The novice’s gaze drifted ceilingward in thought, then fell quickly to his rulers face. “Do angels or saints cast shadows?”

“Yes — I mean no, I mean — how should I know! He did cast a shadow, didn’t he?”

“Well — it was such a small shadow you could hardly see it.”

“What!”

“Because it was almost noon.”

“Imbecile!I’m not asking you to tell me what he was. I know very well what he was, if you saw him at all.” Abbot Arkos thumped repeatedly on the table for emphasis. “I want to know if you — You! — are sure beyond a doubt that he was just an ordinary old man!”

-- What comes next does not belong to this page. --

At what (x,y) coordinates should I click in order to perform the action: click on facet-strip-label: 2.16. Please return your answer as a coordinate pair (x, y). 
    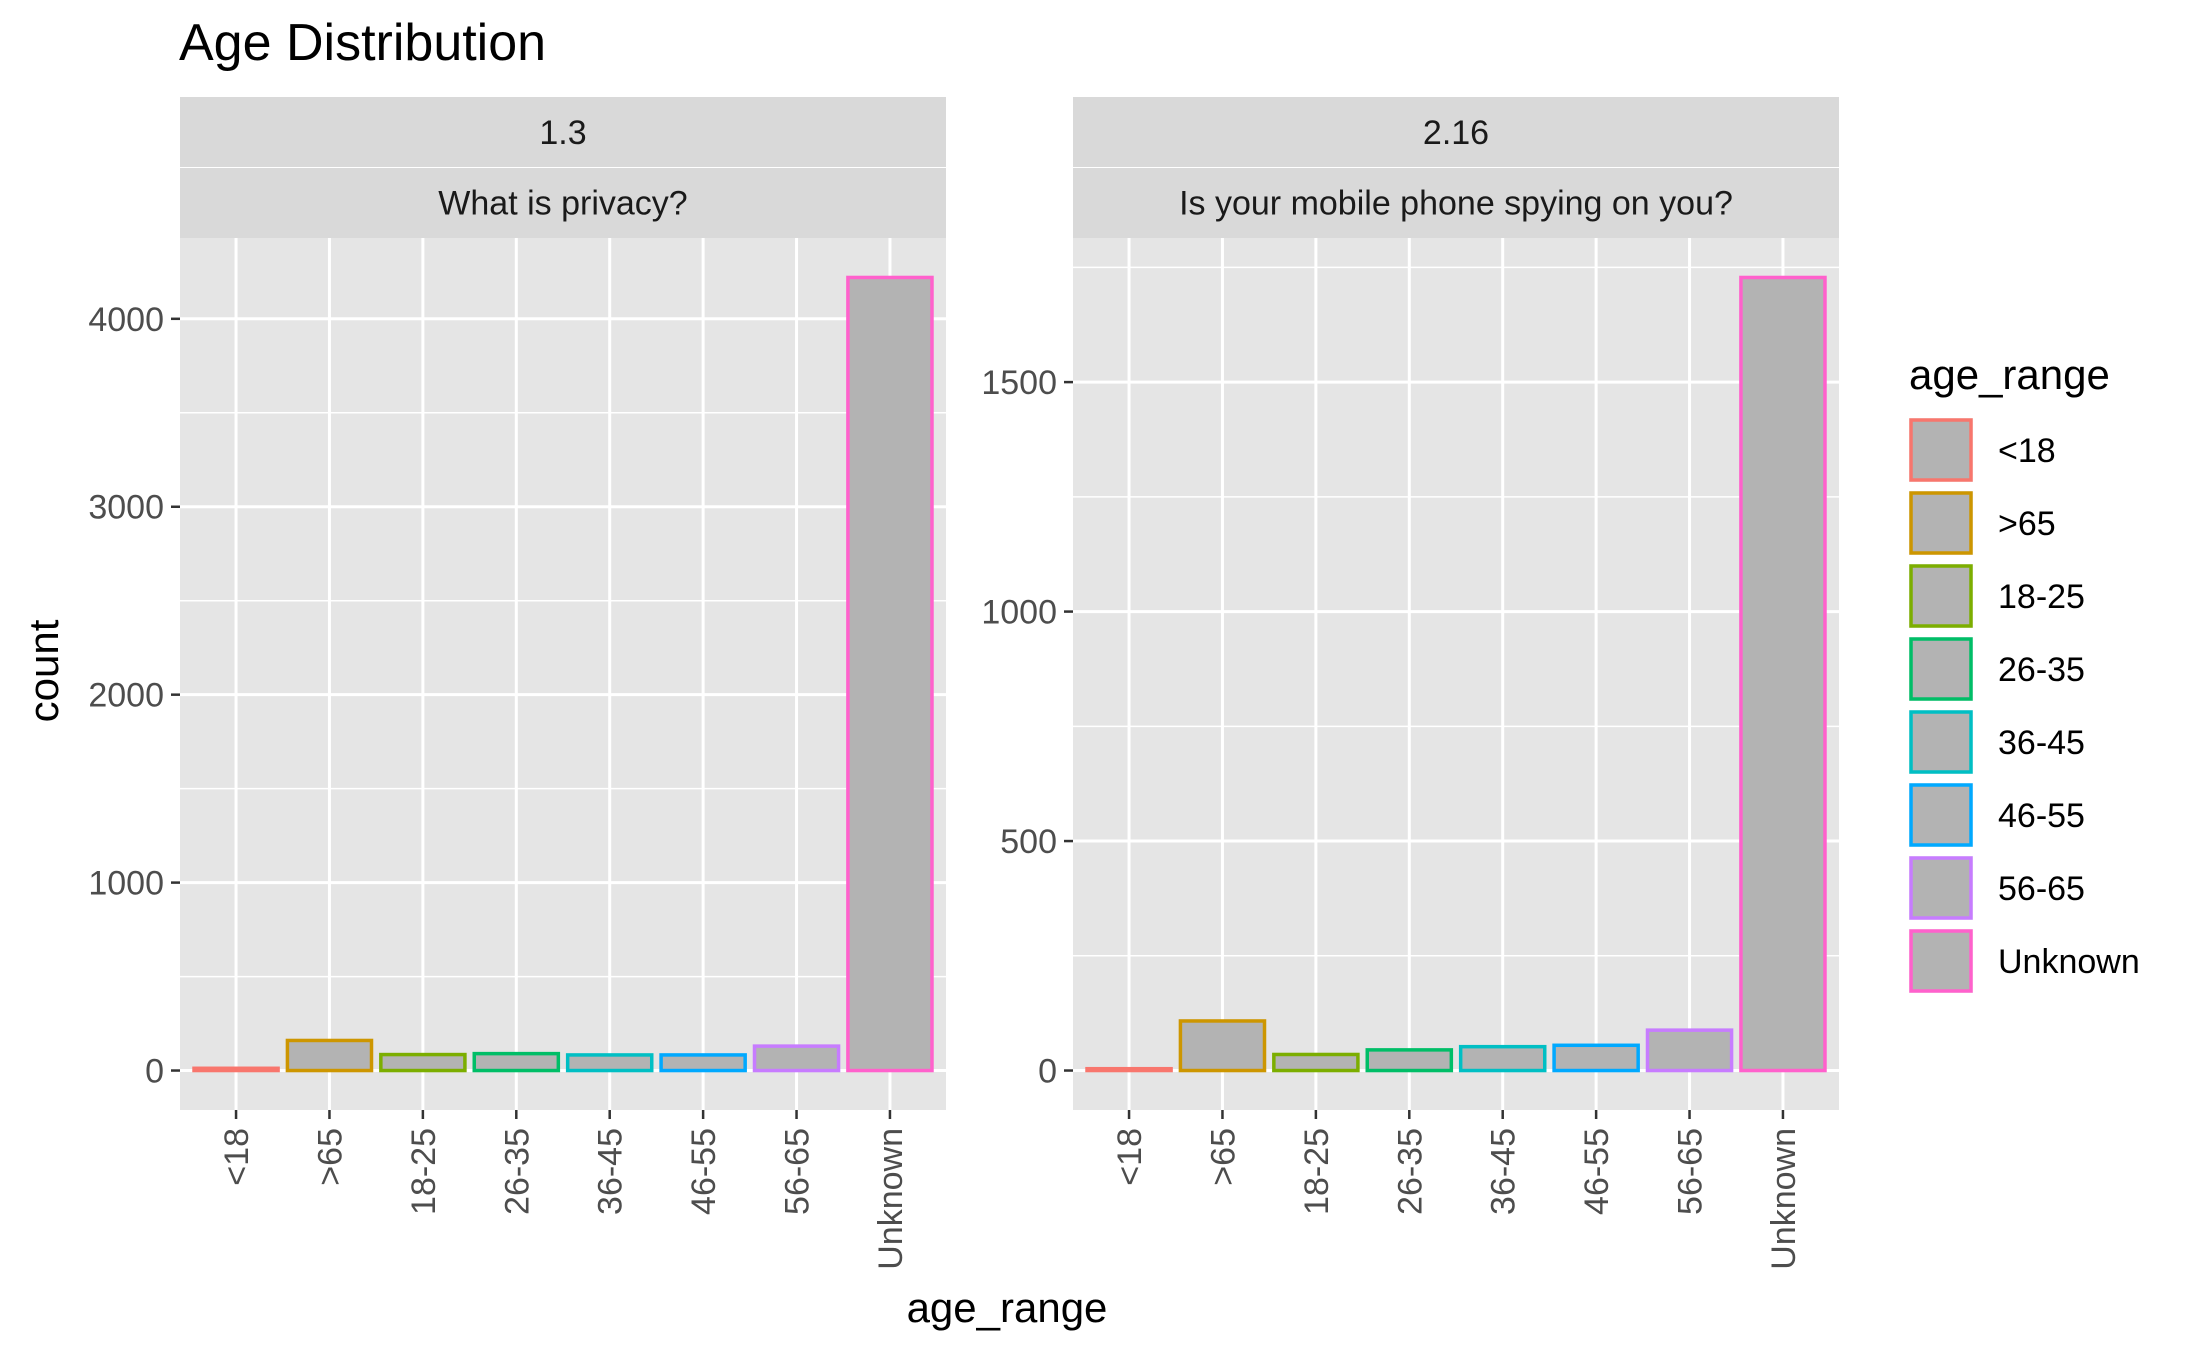
    Looking at the image, I should click on (1456, 133).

This line of questioning was puzzling to Brother Francis. In his own mind, there was no neat straight line separating the Natural from the Supernatural order, but rather, an intermediate twilight zone. There were things that were clearly natural, and there were Things that were clearly supernatural, but between these extremes was a region of confusion (his own) — the preternatural — where things made of mere earth, air, fire, or water tended to behave disturbingly like Things. For Brother Francis, this region included whatever he could see but not understand. And Brother Francis was never “sure beyond a doubt,” as the abbot was asking him to be, that he properly understood much of anything. Thus, by raising the question at all, Abbot Arkos was unwittingly throwing the novice’s pilgrim into the twilight region, into the same perspective as the old man’s first appearance as a legless black strip that wriggled in the midst of a lake of heat illusion on the trail, into the same perspective as he had occupied momentarily when the novice’s world had contracted until it contained nothing but a hand offering him a particle of food. If some creature more-than-human chose to disguise itself as human, how was he to penetrate its disguise, or suspect there was one? If such a creature did not wish to be suspected, would it not remember to cast a shadow, leave footprints, eat bread and cheese? Might it not chew spice-leaf, spit at a lizard, and remember to imitate the reaction of a mortal who forgot to put on his sandals before stepping on hot ground? Francis was not prepared to estimate the intelligence or ingenuity of hellish or heavenly beings, or to guess the extent of their histrionic abilities, although he assumed such creatures to be either hellishly or divinely clever. The abbot, by raising the question at all, had formulated the nature of Brother Francis’ answer, which was: to entertain the question itself, although he had not previously done so.